■ COMPITI DA SVOLGERE ■
1. Restituisci senza modifiche la parte del brano sulla Pasqua che si apre con le parole contenenti "La Pasqua è" e si chiude con "dell’amore di Cristo.".
2. Nel brano sulla Pasqua, da che cosa è rappresentato simbolicamente l'evento di liberazione di Israele dalla schiavitù d'Egitto?
3. In base al brano sulla Pasqua, spiega perché Gesù, nella versione di Matteo, insiste sulla giustizia come misura che regola le nostre relazioni.

-------- BRANO SCELTO

La passione di Cristo dà un significato nuovo alla Pasqua.

Essa non rammenta soltanto l’evento di liberazione che coinvolse Israele nella sua schiavitù d’Egitto, evento rappresentato simbolicamente dal sacrificio dell’agnello (cfr. Es 12,1-14), ma anche un modo rivisitato di relazionarsi con agli altri, tenendo conto di misure alte, sovrabbondanti, in sintonia con quanto Gesù raccomanda ai discepoli: «Se la vostra giustizia non supererà (perisseúsē = sarà in eccedenza) quella degli scribi e dei farisei, non entrerete nel regno dei cieli» (Mt 5,20).

La Pasqua, alla luce della passione di Cristo, ci insegna, oltre a vivere l’evento straordinario della liberazione dalle nostre infermità spirituali, pensando a comportamenti da correggere e rivedere, a cogliere un modo differente di relazionarsi con gli altri: un nuovo stile di vita ispirato all’offerta di Gesù.

Quest’aspetto è quello che più caratterizza l’annuncio del Risorto. La vittoria sulla morte non riguarda soltanto la certezza che la vita umana è soggetta a un trapasso esistenziale, ma anche rivisitazione di un morire, quotidiano e reiterato, che fa della vita lo spazio traboccante del dono di sé stessi agli altri.
È la ragione perché Gesù, secondo la versione di Matteo, insiste sulla giustizia come misura che regola le nostre relazioni. Accostata all’azione del regno di Dio (cfr. Mt 6,33), essa lo inaugura tutte le volte in cui il rapporto con gli altri si sottopone all’eccedenza della gestualità.

La Pasqua è il momento rivelativo dell’amore di Dio: la sua giustizia a partire dal modo con cui il Figlio accetta e vive la passione per l’umanità, «pro nobis». L’apostolo spiega questa dinamica oblativa, evocando una dimensione paradossale dell’amore di Cristo.

----------------
-------- RIGHE DI DATI

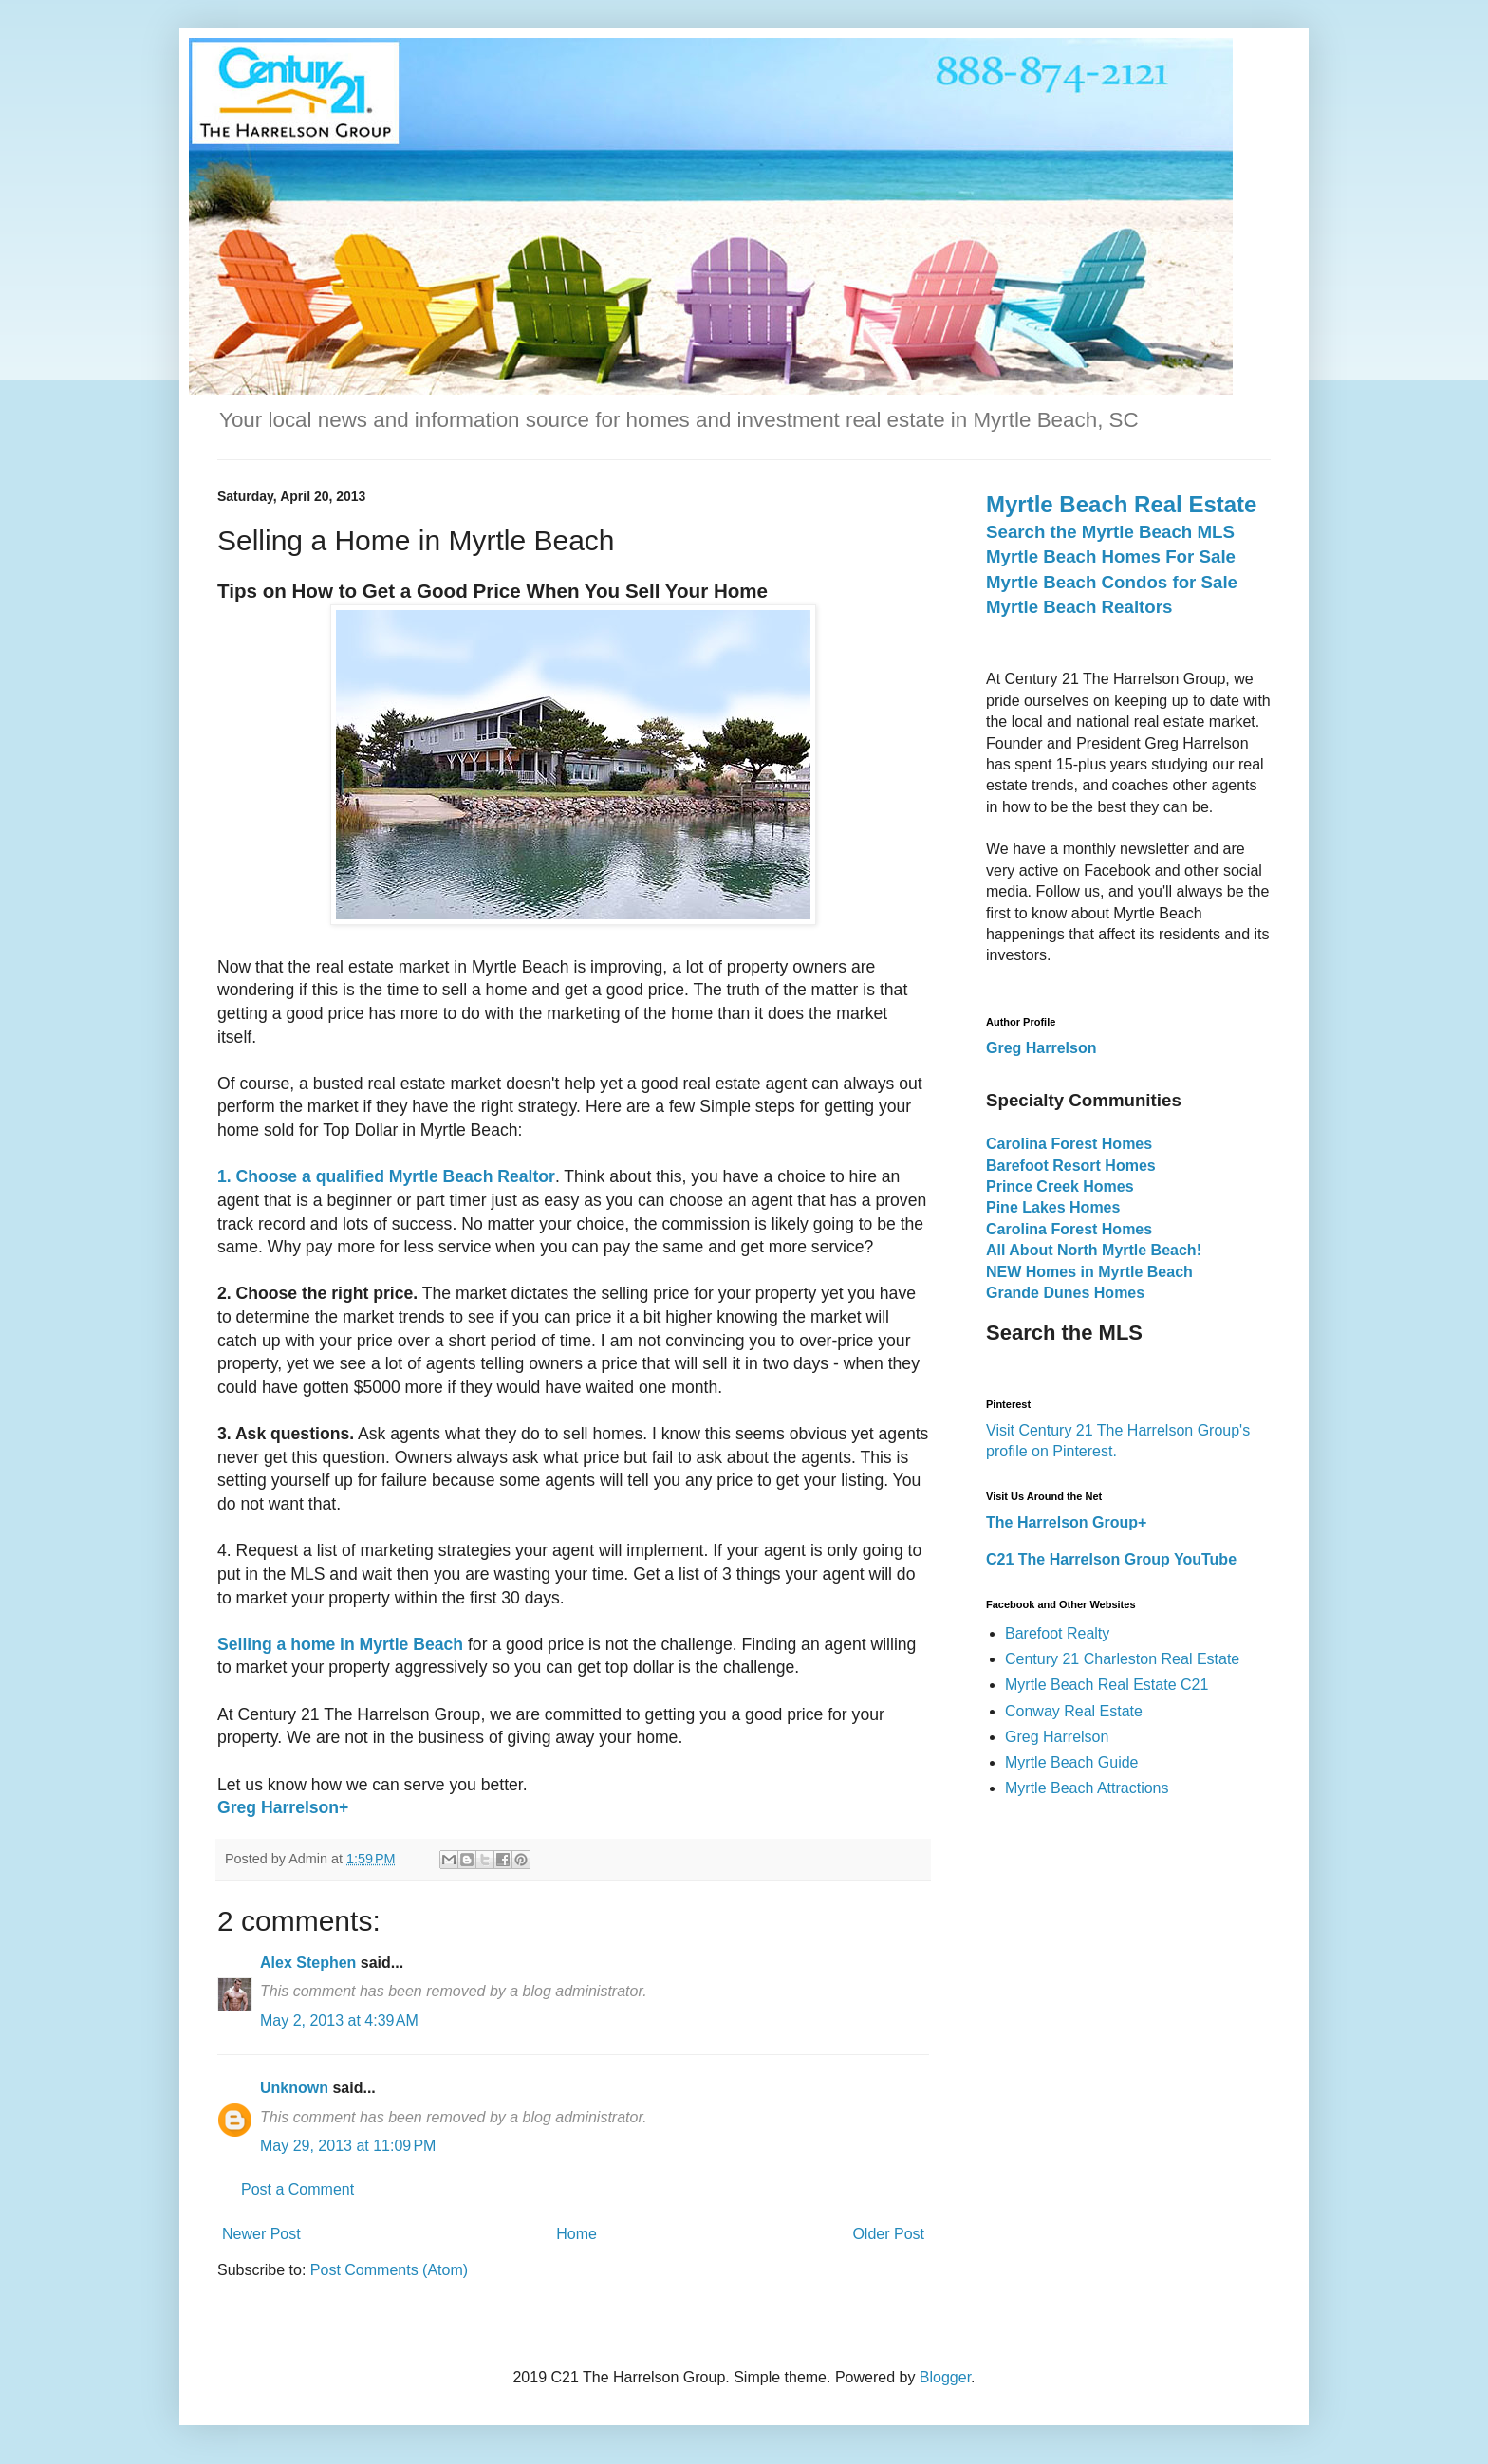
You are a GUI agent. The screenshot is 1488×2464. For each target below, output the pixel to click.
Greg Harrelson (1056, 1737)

----------------
-------- RIGHE DI DATI

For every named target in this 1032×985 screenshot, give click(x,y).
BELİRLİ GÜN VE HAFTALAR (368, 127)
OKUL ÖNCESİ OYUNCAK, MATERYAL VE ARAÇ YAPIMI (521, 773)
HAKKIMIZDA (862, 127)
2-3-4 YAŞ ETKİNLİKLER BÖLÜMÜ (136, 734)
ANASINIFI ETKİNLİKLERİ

----------------

■ RISPOSTE FORNITE ■
1.
La Pasqua è il momento rivelativo dell’amore di Dio: la sua giustizia a partire dal modo con cui il Figlio accetta e vive la passione per l’umanità, «pro nobis». L’apostolo spiega questa dinamica oblativa, evocando una dimensione paradossale dell’amore di Cristo.

2. Dal sacrificio dell'agnello.

3. Perché la vittoria sulla morte non riguarda soltanto il trapasso a cui è soggetta la vita umana. Riguarda anche un morire quotidiano e ripetuto, che fa della vita lo spazio traboccante del dono di sé agli altri.